◆ PROBLEM REQUIREMENTS:
The line containing "Go to Статистика in sidebar menu" marks the end: quote every line from the start of the records below through it, word for word.

◆ EXERCISE INPUT:
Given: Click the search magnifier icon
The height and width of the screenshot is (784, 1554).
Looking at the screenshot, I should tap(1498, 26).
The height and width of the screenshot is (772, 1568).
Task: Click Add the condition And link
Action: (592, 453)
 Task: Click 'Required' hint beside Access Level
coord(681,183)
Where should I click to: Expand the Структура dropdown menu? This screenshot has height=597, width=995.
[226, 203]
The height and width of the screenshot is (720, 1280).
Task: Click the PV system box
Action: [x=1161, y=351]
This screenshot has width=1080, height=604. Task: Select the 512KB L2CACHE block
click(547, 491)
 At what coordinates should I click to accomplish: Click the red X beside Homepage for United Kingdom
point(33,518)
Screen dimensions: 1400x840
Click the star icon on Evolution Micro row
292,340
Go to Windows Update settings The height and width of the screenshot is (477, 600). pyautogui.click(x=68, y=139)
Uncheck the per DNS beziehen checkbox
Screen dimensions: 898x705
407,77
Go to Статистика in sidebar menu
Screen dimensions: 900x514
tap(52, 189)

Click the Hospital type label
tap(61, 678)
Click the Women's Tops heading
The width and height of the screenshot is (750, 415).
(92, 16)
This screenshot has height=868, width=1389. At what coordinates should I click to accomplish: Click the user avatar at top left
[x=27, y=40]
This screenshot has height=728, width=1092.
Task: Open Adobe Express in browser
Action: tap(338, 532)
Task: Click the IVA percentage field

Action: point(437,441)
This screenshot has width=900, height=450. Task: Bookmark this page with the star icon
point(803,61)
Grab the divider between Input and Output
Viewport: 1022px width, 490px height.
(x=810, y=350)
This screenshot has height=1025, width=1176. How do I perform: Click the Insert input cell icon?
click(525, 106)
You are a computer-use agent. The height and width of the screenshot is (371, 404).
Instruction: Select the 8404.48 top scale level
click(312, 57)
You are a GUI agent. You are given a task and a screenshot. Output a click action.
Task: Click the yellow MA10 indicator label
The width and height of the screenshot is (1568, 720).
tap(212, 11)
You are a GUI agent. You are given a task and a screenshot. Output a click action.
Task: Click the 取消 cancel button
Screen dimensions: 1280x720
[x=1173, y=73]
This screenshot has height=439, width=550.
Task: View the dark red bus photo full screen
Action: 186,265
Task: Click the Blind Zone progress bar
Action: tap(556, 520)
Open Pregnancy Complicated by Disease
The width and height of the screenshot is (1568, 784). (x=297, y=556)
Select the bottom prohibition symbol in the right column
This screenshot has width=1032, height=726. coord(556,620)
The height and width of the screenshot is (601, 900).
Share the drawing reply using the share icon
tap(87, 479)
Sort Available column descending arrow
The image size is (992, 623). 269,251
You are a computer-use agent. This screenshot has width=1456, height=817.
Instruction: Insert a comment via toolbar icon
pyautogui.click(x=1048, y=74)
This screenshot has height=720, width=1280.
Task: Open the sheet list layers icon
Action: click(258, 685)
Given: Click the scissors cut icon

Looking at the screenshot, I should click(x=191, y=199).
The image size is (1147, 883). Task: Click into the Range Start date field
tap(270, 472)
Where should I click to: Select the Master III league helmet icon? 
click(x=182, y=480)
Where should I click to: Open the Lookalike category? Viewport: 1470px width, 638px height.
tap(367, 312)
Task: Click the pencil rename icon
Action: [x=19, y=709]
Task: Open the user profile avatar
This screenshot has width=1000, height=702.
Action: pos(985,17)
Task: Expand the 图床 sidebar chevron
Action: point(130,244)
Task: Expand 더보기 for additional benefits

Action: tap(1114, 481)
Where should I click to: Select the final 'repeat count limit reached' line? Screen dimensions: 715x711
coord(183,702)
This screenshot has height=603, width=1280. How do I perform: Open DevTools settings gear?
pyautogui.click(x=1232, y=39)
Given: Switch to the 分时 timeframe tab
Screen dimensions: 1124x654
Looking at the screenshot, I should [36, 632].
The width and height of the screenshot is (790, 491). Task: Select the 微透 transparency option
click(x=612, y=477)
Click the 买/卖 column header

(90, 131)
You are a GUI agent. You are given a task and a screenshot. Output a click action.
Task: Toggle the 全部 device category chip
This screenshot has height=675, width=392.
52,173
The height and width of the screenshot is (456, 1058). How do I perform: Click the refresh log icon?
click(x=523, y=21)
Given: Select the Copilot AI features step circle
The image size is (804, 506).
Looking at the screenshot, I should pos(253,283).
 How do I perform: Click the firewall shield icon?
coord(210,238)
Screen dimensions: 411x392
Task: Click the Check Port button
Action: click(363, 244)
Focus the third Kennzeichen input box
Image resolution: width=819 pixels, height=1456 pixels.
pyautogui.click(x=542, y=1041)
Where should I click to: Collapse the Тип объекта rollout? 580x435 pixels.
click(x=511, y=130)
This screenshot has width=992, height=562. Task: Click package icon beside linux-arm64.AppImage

◆ OUTPUT:
Given: Click the search magnifier icon
The height and width of the screenshot is (784, 1554).
Looking at the screenshot, I should tap(1498, 26).
The height and width of the screenshot is (772, 1568).
Task: Click Add the condition And link
Action: (592, 453)
 Task: Click 'Required' hint beside Access Level
coord(681,183)
Where should I click to: Expand the Структура dropdown menu? This screenshot has height=597, width=995.
[226, 203]
The height and width of the screenshot is (720, 1280).
Task: Click the PV system box
Action: [x=1161, y=351]
This screenshot has width=1080, height=604. Task: Select the 512KB L2CACHE block
click(547, 491)
 At what coordinates should I click to accomplish: Click the red X beside Homepage for United Kingdom
point(33,518)
Screen dimensions: 1400x840
Click the star icon on Evolution Micro row
292,340
Go to Windows Update settings The height and width of the screenshot is (477, 600). pyautogui.click(x=68, y=139)
Uncheck the per DNS beziehen checkbox
Screen dimensions: 898x705
407,77
Go to Статистика in sidebar menu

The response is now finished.